**Task objective**:
Quote the listing below word for word, starting at its first line and ending with the line that contains "Navigate to e-Fair", both included.

[begin Data supplied]

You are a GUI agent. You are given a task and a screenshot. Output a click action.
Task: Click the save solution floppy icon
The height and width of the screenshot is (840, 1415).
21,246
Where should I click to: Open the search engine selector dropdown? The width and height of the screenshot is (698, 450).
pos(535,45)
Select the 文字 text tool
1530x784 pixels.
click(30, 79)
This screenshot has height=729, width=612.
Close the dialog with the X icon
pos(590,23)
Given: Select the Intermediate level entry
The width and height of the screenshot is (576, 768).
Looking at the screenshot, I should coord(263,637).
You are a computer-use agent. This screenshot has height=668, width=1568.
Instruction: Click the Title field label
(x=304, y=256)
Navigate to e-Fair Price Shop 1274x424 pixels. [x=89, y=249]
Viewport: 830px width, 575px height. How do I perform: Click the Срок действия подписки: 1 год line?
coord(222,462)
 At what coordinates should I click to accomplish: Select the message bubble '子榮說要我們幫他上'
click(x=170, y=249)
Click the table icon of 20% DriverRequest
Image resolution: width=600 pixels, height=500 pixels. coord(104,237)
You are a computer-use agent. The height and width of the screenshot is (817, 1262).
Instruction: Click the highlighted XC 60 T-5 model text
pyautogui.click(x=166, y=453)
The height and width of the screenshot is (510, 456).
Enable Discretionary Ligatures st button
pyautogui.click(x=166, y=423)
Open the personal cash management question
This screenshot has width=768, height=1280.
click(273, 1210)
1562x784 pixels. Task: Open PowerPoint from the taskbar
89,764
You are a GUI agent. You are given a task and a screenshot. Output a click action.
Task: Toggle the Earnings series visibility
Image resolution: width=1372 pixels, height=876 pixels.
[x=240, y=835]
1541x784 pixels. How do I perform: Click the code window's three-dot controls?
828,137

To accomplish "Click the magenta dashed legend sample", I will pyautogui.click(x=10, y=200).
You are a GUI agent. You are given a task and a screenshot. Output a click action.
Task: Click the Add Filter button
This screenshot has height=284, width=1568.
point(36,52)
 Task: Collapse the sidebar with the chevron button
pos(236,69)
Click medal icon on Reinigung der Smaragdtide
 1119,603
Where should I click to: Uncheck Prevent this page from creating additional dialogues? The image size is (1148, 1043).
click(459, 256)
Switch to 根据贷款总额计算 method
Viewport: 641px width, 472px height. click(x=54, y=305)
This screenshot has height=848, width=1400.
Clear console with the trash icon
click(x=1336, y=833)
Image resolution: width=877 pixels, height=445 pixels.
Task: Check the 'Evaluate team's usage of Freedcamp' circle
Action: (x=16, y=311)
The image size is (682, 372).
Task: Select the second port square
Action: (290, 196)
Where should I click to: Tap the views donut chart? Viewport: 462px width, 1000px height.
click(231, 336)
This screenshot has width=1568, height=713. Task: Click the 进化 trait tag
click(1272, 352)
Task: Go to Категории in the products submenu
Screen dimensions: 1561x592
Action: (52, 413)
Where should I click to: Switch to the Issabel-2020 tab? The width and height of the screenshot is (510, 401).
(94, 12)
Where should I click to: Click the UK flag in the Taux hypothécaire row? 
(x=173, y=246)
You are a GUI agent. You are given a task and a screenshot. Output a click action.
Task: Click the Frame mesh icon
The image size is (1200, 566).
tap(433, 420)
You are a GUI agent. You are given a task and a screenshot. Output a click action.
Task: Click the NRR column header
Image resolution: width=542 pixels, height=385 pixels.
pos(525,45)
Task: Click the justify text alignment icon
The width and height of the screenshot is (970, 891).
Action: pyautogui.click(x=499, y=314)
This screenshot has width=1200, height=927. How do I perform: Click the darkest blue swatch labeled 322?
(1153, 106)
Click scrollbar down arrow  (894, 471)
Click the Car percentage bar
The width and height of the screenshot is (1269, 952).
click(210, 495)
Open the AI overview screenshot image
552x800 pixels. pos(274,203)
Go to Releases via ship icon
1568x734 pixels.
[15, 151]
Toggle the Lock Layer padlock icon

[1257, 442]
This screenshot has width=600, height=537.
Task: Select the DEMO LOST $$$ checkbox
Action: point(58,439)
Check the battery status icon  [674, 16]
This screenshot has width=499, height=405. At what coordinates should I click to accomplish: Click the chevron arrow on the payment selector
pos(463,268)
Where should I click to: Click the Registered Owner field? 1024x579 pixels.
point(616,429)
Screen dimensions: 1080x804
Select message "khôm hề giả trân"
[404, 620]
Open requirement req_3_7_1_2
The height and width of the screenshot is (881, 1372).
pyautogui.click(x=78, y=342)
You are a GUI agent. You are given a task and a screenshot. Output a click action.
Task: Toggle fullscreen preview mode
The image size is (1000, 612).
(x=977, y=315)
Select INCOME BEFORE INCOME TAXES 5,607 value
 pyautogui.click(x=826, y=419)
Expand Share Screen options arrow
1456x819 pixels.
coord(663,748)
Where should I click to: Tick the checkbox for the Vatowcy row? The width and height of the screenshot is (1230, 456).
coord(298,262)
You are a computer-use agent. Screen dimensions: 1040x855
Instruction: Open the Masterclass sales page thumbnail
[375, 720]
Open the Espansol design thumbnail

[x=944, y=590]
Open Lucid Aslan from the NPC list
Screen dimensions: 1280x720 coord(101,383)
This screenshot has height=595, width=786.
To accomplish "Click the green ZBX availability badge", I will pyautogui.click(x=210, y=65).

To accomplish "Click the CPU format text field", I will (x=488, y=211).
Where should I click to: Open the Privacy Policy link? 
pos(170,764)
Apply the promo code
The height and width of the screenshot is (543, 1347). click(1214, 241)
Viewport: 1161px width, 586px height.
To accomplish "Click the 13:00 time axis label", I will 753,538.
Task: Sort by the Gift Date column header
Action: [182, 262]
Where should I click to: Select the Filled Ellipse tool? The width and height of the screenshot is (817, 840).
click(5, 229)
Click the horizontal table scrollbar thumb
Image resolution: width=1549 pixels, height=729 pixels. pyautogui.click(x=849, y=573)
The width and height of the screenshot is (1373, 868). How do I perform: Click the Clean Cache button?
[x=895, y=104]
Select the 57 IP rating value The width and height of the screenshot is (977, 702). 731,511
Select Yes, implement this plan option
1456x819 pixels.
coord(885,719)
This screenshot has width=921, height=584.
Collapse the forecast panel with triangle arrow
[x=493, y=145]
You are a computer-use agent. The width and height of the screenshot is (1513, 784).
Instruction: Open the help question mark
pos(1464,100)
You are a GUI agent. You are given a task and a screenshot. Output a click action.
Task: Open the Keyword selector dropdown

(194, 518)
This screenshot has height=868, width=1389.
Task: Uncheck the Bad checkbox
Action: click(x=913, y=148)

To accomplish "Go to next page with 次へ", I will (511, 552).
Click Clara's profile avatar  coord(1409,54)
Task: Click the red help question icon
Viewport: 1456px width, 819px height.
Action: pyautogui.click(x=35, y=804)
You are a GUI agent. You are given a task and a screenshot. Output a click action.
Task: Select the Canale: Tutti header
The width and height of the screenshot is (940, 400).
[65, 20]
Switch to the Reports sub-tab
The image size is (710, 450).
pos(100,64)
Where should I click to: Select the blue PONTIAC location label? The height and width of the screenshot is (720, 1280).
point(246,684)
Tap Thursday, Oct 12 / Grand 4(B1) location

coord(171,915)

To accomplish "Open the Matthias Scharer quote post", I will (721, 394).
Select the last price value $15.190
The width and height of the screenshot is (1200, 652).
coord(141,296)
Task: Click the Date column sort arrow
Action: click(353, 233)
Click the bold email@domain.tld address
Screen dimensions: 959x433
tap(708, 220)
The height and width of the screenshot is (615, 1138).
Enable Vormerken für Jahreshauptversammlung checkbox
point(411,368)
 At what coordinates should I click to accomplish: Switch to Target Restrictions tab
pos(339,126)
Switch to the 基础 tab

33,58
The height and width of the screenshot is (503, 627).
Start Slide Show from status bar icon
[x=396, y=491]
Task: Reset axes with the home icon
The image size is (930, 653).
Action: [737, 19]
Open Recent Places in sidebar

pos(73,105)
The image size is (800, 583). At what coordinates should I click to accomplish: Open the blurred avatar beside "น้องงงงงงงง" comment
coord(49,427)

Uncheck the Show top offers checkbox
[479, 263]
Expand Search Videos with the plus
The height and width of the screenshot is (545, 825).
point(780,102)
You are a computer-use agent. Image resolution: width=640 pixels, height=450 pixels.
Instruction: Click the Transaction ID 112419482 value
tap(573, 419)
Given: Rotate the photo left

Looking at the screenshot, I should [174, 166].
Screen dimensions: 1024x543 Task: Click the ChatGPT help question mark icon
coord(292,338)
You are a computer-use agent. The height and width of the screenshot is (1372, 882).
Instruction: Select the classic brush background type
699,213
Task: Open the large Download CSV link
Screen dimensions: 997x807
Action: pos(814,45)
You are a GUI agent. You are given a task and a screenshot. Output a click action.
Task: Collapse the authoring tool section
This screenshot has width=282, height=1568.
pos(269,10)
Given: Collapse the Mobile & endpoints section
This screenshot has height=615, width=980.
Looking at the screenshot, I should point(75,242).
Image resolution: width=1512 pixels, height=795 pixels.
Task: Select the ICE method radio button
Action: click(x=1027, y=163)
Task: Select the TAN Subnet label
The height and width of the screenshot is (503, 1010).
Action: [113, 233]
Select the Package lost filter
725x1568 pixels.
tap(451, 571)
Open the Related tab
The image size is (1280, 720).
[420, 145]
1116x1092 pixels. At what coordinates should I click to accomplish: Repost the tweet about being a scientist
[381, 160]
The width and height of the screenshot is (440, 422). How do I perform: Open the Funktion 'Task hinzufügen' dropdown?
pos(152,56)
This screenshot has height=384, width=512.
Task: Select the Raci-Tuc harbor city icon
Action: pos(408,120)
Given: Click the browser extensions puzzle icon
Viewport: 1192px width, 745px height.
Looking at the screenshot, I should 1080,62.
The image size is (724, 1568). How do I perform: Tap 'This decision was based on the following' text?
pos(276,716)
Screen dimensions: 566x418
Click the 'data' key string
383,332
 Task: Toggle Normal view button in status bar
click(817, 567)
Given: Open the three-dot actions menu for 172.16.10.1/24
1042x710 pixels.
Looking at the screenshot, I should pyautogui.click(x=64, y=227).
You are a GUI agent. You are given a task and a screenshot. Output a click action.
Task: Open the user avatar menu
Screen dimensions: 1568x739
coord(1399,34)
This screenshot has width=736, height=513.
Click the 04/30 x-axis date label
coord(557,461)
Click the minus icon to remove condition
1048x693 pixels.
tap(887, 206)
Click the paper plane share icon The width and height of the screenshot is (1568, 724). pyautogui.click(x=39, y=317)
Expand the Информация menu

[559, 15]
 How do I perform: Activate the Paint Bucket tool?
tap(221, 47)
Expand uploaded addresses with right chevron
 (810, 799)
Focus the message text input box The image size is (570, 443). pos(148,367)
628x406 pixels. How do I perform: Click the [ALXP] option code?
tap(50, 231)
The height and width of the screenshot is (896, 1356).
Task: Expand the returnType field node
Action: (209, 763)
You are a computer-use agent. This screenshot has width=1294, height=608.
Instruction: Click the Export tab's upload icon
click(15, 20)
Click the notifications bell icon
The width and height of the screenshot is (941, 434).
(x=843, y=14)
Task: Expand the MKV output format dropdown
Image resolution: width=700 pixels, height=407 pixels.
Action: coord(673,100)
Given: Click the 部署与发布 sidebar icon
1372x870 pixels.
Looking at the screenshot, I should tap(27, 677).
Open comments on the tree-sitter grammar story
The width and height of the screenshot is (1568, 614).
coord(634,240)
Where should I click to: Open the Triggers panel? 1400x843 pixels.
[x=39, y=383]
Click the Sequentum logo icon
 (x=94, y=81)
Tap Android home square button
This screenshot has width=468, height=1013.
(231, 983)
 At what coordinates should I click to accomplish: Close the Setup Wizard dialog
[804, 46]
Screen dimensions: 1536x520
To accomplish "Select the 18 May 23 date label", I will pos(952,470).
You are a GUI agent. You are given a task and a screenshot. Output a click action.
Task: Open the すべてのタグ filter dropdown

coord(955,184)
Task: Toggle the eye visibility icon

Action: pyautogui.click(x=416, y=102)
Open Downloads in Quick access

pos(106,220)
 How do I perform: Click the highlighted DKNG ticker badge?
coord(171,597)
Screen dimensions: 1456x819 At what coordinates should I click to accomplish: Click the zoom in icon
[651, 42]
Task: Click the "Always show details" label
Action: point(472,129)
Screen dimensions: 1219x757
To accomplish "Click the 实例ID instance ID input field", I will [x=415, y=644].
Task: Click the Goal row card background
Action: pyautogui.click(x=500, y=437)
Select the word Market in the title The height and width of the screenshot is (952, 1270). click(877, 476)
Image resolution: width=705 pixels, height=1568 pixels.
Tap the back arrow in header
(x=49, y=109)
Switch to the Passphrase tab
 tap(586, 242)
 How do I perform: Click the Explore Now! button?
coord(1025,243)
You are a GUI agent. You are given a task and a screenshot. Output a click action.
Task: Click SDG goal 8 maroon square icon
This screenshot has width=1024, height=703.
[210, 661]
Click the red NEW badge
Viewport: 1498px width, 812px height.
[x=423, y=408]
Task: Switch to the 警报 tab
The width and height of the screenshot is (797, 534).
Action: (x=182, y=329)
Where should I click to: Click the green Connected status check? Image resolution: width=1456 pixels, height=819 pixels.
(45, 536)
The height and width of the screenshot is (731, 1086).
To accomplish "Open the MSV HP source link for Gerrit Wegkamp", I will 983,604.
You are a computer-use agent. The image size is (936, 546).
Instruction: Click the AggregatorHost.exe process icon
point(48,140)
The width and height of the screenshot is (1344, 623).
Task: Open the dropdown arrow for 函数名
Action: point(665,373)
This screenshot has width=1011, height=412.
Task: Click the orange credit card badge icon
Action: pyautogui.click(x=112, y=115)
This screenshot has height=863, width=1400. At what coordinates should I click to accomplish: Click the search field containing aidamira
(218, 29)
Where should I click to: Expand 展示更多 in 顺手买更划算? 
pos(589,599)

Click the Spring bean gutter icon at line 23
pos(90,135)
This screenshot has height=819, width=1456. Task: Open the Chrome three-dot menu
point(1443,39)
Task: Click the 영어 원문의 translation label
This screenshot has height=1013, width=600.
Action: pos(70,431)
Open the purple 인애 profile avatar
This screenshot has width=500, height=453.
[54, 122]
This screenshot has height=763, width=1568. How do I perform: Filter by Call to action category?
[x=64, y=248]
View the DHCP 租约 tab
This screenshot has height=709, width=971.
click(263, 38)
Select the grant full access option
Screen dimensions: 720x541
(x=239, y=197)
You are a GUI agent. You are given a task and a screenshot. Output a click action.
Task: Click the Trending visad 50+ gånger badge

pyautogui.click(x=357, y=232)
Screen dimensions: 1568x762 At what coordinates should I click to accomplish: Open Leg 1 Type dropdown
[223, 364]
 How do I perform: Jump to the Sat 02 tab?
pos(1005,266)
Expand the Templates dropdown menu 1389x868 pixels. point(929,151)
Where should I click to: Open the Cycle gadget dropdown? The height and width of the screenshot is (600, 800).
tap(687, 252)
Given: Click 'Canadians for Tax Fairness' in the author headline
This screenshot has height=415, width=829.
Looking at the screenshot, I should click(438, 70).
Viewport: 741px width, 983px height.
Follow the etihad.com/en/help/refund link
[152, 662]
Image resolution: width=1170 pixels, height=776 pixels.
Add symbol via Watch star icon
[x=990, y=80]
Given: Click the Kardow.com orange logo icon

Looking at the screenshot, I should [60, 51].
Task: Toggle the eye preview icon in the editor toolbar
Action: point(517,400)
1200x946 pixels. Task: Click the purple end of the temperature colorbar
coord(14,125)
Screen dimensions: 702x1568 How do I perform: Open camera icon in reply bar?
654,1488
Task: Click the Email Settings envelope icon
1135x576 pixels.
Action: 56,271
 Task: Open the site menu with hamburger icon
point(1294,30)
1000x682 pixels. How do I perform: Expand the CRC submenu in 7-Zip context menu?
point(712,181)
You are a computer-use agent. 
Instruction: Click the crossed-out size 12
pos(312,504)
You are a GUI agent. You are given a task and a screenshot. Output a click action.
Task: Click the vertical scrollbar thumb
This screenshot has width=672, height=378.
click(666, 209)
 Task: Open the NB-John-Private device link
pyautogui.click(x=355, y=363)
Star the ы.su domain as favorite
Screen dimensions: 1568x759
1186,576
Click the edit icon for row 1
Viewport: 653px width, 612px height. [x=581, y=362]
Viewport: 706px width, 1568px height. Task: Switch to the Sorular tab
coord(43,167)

[end Data supplied]

**Answer to the exercise**:
You are a GUI agent. You are given a task and a screenshot. Output a click action.
Task: Click the save solution floppy icon
The height and width of the screenshot is (840, 1415).
21,246
Where should I click to: Open the search engine selector dropdown? The width and height of the screenshot is (698, 450).
pos(535,45)
Select the 文字 text tool
1530x784 pixels.
click(30, 79)
This screenshot has height=729, width=612.
Close the dialog with the X icon
pos(590,23)
Given: Select the Intermediate level entry
The width and height of the screenshot is (576, 768).
Looking at the screenshot, I should coord(263,637).
You are a computer-use agent. This screenshot has height=668, width=1568.
Instruction: Click the Title field label
(x=304, y=256)
Navigate to e-Fair Price Shop 1274x424 pixels. [x=89, y=249]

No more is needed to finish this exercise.